Он встал и принялся ходить по комнате. Снял очки, потер их платком, сел, глянул на меня и с жаром продолжал:

— Недавно мне посчастливилось познакомиться с дожившим до нашего времени известным художником — Гарпиньи. Это глубокий старик. Но годы его пощадили и обошлись с ним весьма мягко. Его глаза, движения и, особенно, речь — меня удивили. Столько в них было молодости и жара! А знаете в чем секрет его устойчивой жизнеспособности? — спросил меня профессор, и, не дождавшись моего ответа, сказал: — Почти всю жизнь он жил и работал на чистом воздухе… В Барбизонском лесу. Так жили и работали его великие друзья — Руссо, Коро, Милле. Барбизонские художники не знали грудных болезней и умирали стариками. Прочтите внимательно их биографии, и вы меня поймете…

Помолчав, добавил:

— Я склоняю голову перед этими мудрецами.

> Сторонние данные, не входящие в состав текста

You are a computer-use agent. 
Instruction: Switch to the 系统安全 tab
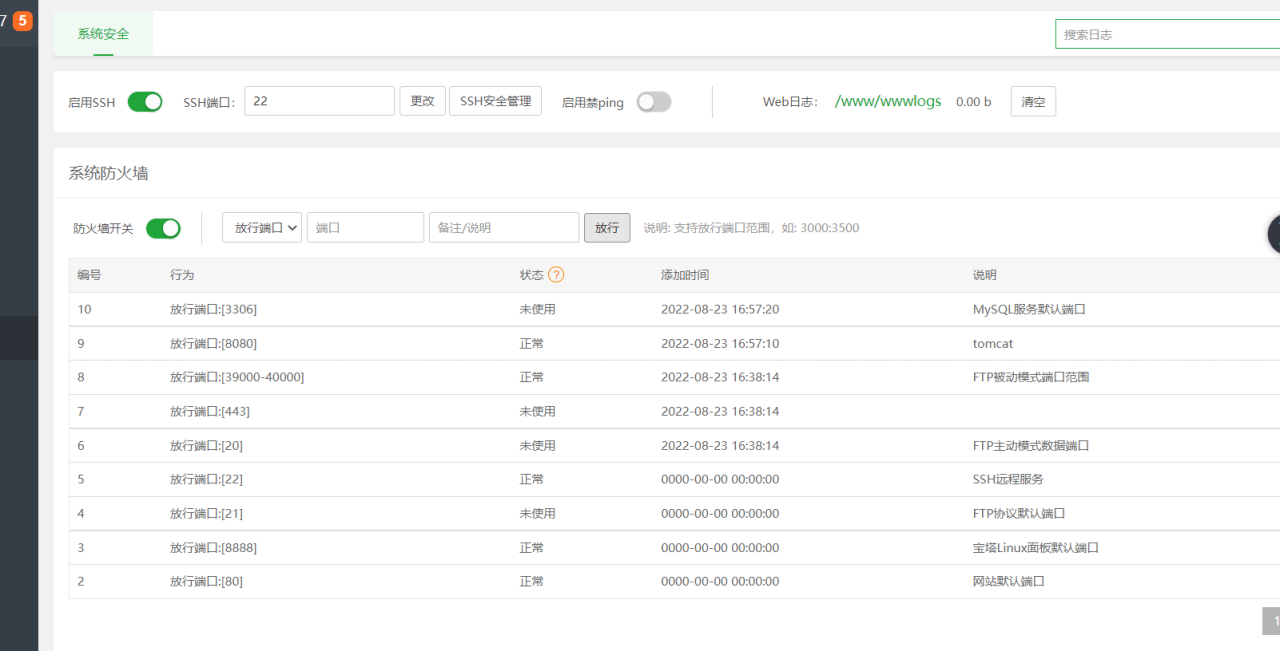(x=103, y=34)
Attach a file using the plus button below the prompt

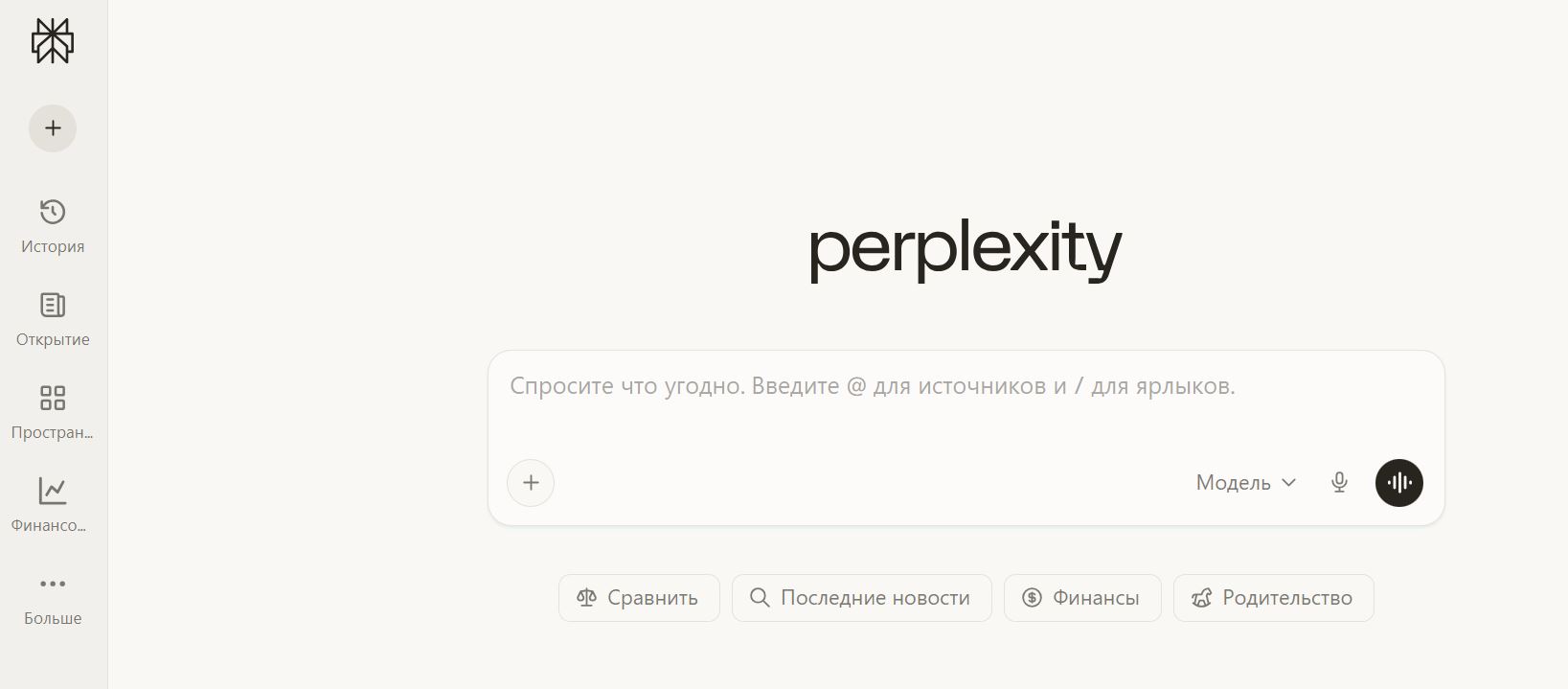531,483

Ушел я от моих врачей с отчаянием в душе. Хорошо им читать попавшему в беду молодому художнику «доброжелательные» лекции. Жизнь их хорошо налажена. Живут в деревне, работают в Париже. Каждый день завтракают, обедают, ужинают. В обжорку «Ла мер де Люнет» (Мать с очками) не ходят. А мне каково? Мещанинов советует не впадать в отчаяние и не доверяться во всем медицине. Но оптимизм Мещанинова объясняется тем, что он ежемесячно из Витебска от отца, старого портного, получает 64 франка…

Видимо, я слишком молод и беззащитен перед великим и равнодушным городом…

Чтобы оторваться от мрачных мыслей, я начал думать о России, о родных местах. О местах, где прошла моя юность, где родились мои первые надежды и мечты. О представших передо мной в поэтическом озарении близких людях, которые меня согревали и подкармливали.

Надо, разумеется, уехать в Елисаветград… Окрепнуть, порозоветь и потом сюда вернуться. Правда, в Елисаветграде нет Лувра, салонов, кафе и натурщиц, но зато есть замечательная степь, простодушные курганы с душистыми травами и высокое, чистое, успокаивающее небо… Разве в них мало аромата и красоты?! И потом — только на один год. И громко, с яростью, на всю улицу сказал себе: «Ничего, постою на ногах! Не сдамся! Надо только уменьшить обороты своей жизненной отдачи…»

Через шесть недель я почувствовал, что здоровье мое улучшилось. Может быть, мясные флаконы и уколы толстяка, ежедневные обеды из трех блюд (малярные заработки помогли) меня подкрепили. Вера, что я непременно выздоровею, все усиливалась. Опять начал печатать статьи о музеях и выставках и строить планы насчет будущих творческих побед. Но с мыслью о поездке в Россию, на Родину, я решил не расставаться. «Только на один год!» — повторял я себе. Но подумал: «В Елисаветграде живут преимущественно мануфактуристы, бакалейщики и военные портные. С кем же я буду делиться своими мыслями о Мане, Ренуаре, Ван Гоге и Сезанне?..»

И еще подумал: «Не слишком ли я раболепно следую за своей судьбой?»

Отъезд на Родину. План Мещанинова

Сентябрь. 10 часов утра. За большим окном «Ротонды» сияющее нежно-голубое небо и в последнем золотом наряде деревья.

Впечатление такое, точно этот пейзаж написан старым итальянским фрескистом.

За нашим столом близкие друзья: Мещанинов, Федер, Инденбаум и Малик.

На столе праздничный натюрморт. Большое фиолетовое блюдо с горкой золотистых горячих сандвичей, две бутылки красного вина и четыре больших апельсина.